發小看著鏡頭里的莫雁北,面色疲憊頹喪,眼睛映出酒吧五顏六色的燈光,嘴稍稍上翹顯得委屈極了。被酒水浸濕的頭發一綹一綹的貼在頭上,配上那張臉竟竟是一副慵懶模樣,暗紅色的痕跡無規則地蜿蜒在臉上、鎖骨上,竟像是精妙設計的紋身。
發小隨便按下快門,將手機遞給莫雁北。
隨意打量一下照片,看了眼時間,漫不經心地將手機收進口袋。
莫雁北雖然已經迫不及待想見到葉之言,和他解釋清楚事實情況,但時間太晚了,他決定明天上午再去。
第二天一早他收拾好自己,洗過的頭發柔軟蓬松,胡青被仔細地掛掉,面上的愁容被一掃而空,整個人顯得神清氣爽。
到酒店的時候聽工作人員說今天是半決賽,都在市中心的體育館,他便驅車前往。坐在觀眾臺上看葉之言比賽,他怕自己的出現擾亂葉之言的比賽節奏,特意帶上了口罩。
這是莫雁北第一次看到賽場上的葉之言,他仿佛天生生長在水中,像靈活的小魚兒一樣擺動著身體,快速地沖向終點,毫不費力取得小組賽第一。
那一刻莫雁北下意識想站起來為他歡呼,最后理智讓他留在座位上。口罩也遮不住臉上的笑意,不愧是他莫雁北看上的男人。
葉之言擦著頭發,隊員迎上來和他擊掌,葉之言笑著說了什么。莫雁北定睛一看,這不就是那個被別人和葉之言拉CP的隊長嗎。那談笑風生的模樣刺痛了莫雁北,他的哥哥之前也對自己那么笑。

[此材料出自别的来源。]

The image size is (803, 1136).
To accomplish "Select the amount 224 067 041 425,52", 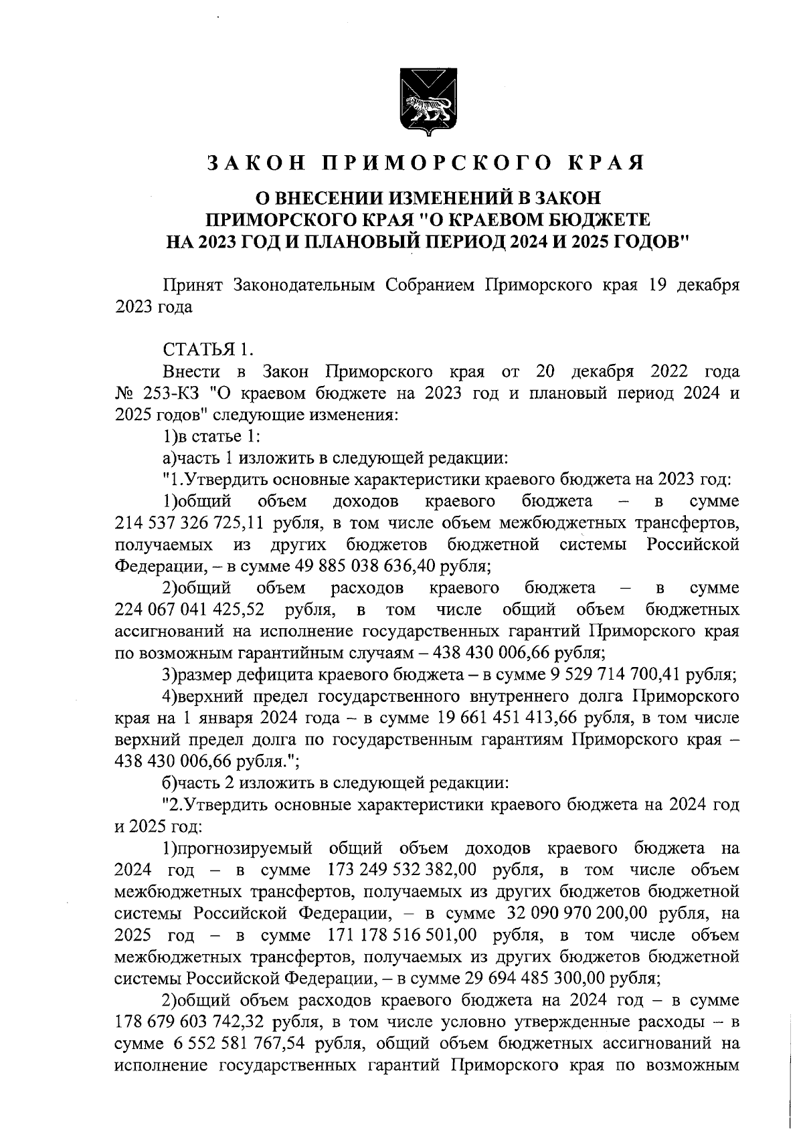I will pyautogui.click(x=189, y=610).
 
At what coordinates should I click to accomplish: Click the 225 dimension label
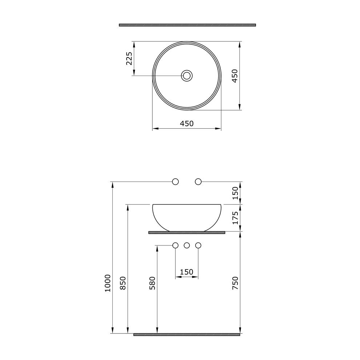tap(129, 58)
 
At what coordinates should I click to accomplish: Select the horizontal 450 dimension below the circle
tap(187, 124)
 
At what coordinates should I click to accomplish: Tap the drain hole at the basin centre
tap(187, 75)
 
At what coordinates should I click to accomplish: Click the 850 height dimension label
tap(123, 283)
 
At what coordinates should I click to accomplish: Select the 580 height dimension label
tap(152, 283)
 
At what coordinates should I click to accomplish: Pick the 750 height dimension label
tap(235, 283)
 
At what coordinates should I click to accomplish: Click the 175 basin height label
tap(235, 218)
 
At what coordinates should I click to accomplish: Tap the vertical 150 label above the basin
tap(235, 193)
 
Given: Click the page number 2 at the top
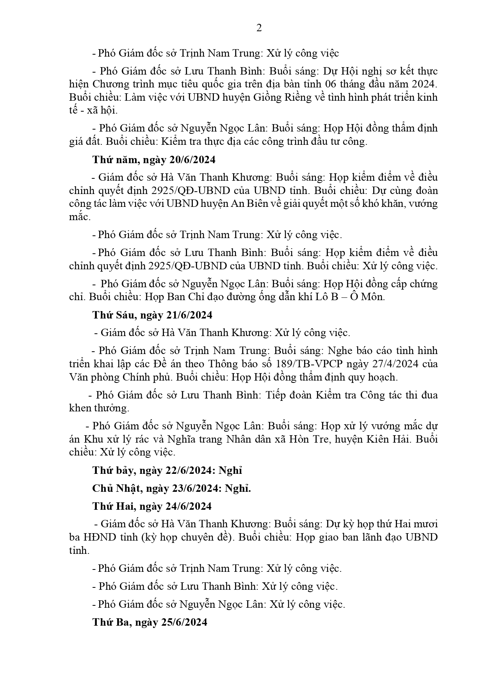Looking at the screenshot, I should point(259,28).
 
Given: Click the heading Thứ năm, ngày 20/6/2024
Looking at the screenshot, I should point(154,160).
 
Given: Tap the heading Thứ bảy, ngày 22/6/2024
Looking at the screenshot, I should point(167,470).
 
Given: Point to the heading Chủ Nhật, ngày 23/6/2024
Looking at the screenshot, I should point(171,488).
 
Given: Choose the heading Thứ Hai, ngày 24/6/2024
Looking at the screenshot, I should point(152,506).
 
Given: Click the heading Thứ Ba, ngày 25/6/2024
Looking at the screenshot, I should point(150,622).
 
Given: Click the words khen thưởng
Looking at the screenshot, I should point(98,408).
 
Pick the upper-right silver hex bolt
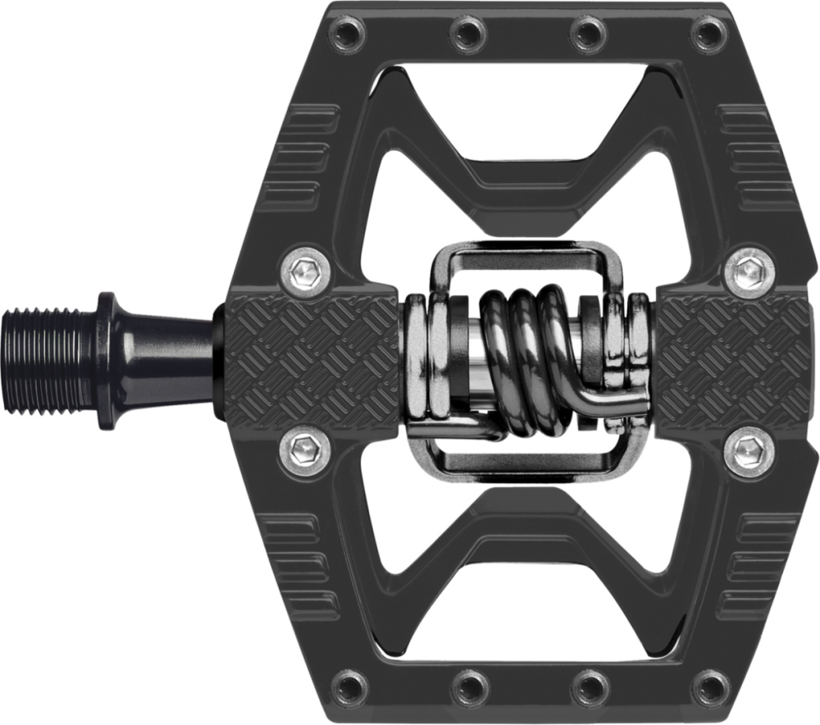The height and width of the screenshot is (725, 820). (x=750, y=271)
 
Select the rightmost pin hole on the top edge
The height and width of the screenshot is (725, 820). (x=708, y=34)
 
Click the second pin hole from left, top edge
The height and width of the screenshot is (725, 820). (x=469, y=34)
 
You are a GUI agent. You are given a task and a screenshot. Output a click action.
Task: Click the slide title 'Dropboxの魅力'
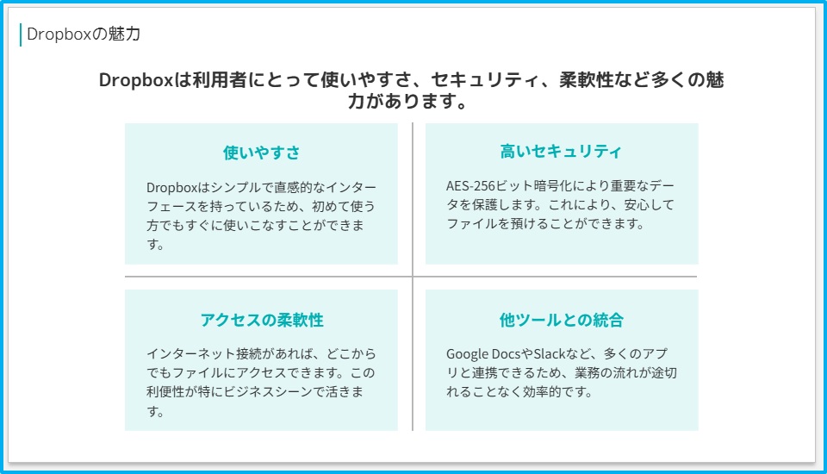click(84, 34)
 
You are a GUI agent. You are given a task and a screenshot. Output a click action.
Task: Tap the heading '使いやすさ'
click(261, 153)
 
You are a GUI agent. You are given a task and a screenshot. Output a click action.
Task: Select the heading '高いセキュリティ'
click(561, 152)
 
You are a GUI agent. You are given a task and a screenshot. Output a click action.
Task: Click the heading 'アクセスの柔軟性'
click(262, 320)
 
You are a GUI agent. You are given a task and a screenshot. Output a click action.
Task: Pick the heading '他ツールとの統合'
click(561, 320)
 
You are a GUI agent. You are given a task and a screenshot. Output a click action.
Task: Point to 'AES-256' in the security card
click(463, 186)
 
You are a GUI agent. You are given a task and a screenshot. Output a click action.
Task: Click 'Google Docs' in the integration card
click(483, 353)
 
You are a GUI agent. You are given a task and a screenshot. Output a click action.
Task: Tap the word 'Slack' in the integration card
click(550, 353)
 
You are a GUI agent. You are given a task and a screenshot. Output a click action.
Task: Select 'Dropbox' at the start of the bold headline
click(135, 80)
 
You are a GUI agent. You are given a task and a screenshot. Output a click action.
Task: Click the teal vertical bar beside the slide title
click(21, 34)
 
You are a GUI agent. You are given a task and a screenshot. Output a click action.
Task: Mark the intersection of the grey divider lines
click(413, 277)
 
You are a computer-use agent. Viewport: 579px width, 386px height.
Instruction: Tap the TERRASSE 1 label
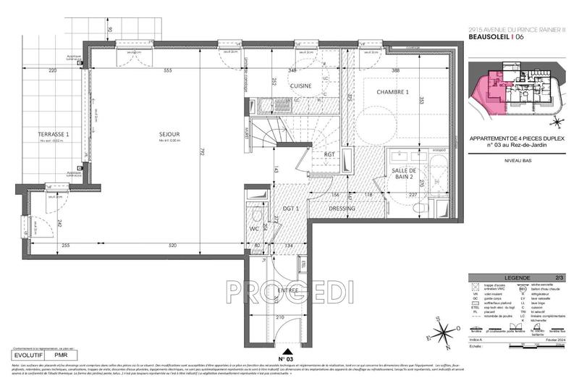pyautogui.click(x=53, y=135)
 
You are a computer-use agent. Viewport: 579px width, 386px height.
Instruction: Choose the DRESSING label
pyautogui.click(x=341, y=209)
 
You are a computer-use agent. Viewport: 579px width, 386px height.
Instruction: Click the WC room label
pyautogui.click(x=253, y=230)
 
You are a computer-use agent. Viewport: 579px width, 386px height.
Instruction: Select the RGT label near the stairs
pyautogui.click(x=329, y=154)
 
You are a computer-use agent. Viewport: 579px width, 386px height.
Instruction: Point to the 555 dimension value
pyautogui.click(x=167, y=70)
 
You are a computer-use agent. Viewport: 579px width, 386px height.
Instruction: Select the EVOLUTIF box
pyautogui.click(x=30, y=356)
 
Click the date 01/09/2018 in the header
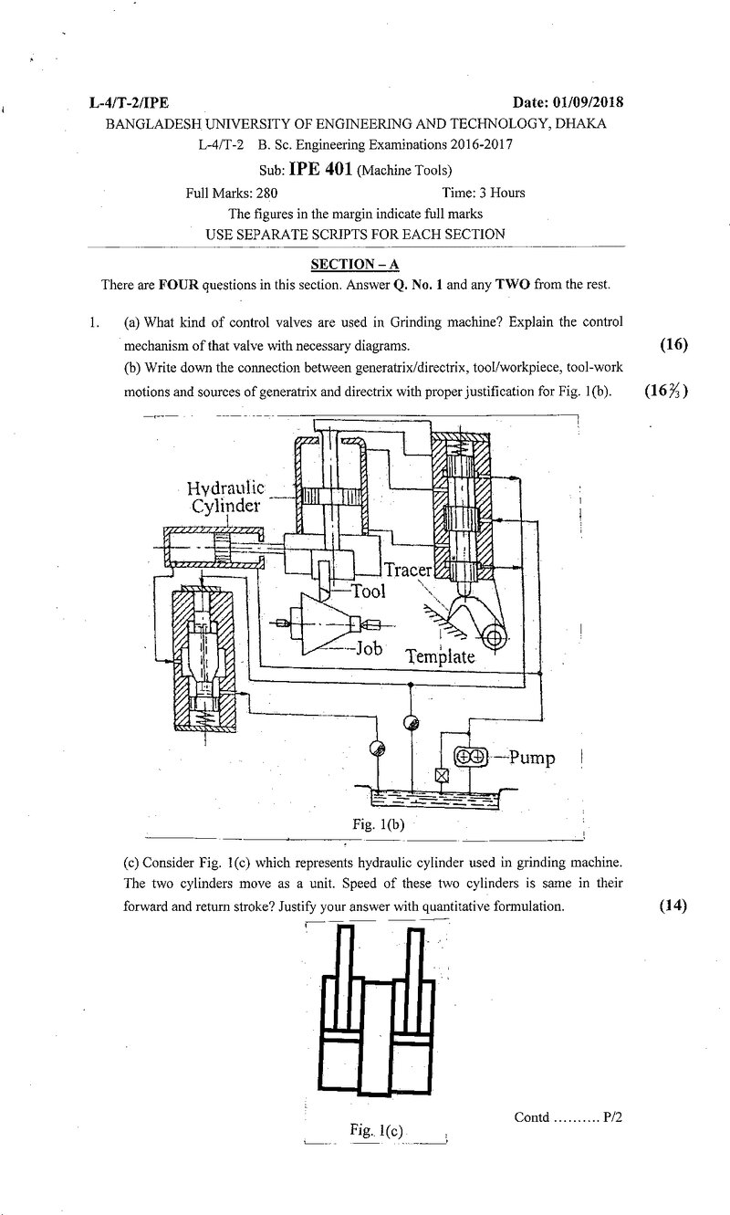(x=588, y=102)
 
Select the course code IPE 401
(x=321, y=169)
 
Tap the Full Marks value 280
(x=266, y=194)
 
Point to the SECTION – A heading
(x=355, y=264)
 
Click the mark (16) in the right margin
(x=674, y=344)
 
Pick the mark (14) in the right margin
(x=673, y=906)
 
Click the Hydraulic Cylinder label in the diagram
(x=225, y=497)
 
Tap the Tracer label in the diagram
(x=408, y=571)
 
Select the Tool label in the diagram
(x=369, y=591)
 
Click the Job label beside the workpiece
(x=369, y=647)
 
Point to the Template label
(x=441, y=657)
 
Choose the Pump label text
(x=532, y=758)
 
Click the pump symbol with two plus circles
(x=471, y=756)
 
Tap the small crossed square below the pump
(x=443, y=776)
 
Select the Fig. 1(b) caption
(x=379, y=824)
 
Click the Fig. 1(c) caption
(x=376, y=1130)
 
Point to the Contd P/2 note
(x=568, y=1116)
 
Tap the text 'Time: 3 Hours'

他又氣又難過,起身回酒店,在葉之言房間門口等他。葉之言看到他的那一刻下意識轉身,莫雁北注意到便趕緊跑過去,抓住他的手腕。
“哥哥聽我解釋好不好?那天的事情不是……”
“我不想聽。”葉之言開口打斷,事實是什么并不重要,他不愿意再相信面前這個人了,兩人已經結束了。
“你聽我說好不好?我……我那天說的是氣話,我一覺醒來你就走了,一條訊息都沒有留。我實在是氣不過,所以才那樣說的,不是……不是那個意思,哥哥。真的不是那個意思,哥哥。”
莫雁北見葉之言不回應,垂下頭低落地說:“我錯了,真的,哥哥原諒我好不好?我真的知道錯了。”
“你錯哪兒了?是錯到說話太不小心被我聽到了,還是錯到沒操夠就不小心把一個長得還算合你口味、體力好的能陪你玩好久、還會撅著屁股求主人操的騷貨氣走了?”葉之言不想和他多糾纏,企圖撥開他的手。
“哥哥,哥哥,不是這樣的哥哥,我怎么做哥哥才能原諒我?哥哥,我們不應該是這樣的哥哥,哥哥。你說話好不好,哥哥……”莫雁北急著說,眼睛酸痛,不愿意松手。
“你他媽擴張好,搖著屁股,求著老子操你,我就原諒你。行嗎?”
看著莫雁北無力松開的手,葉之言快速打開門回到屋內,心止不住的抽痛。
他不是本來就不準備原諒他了嗎,所以才挑了一個莫雁北肯定不會接受的要求,但為什么看到他松手,還是會止不住心痛。
一想到兩人就這樣了,他就心痛到喘不上氣來。葉之言一直不停地安慰自己兩個人就應該是這樣的,就是這樣才對。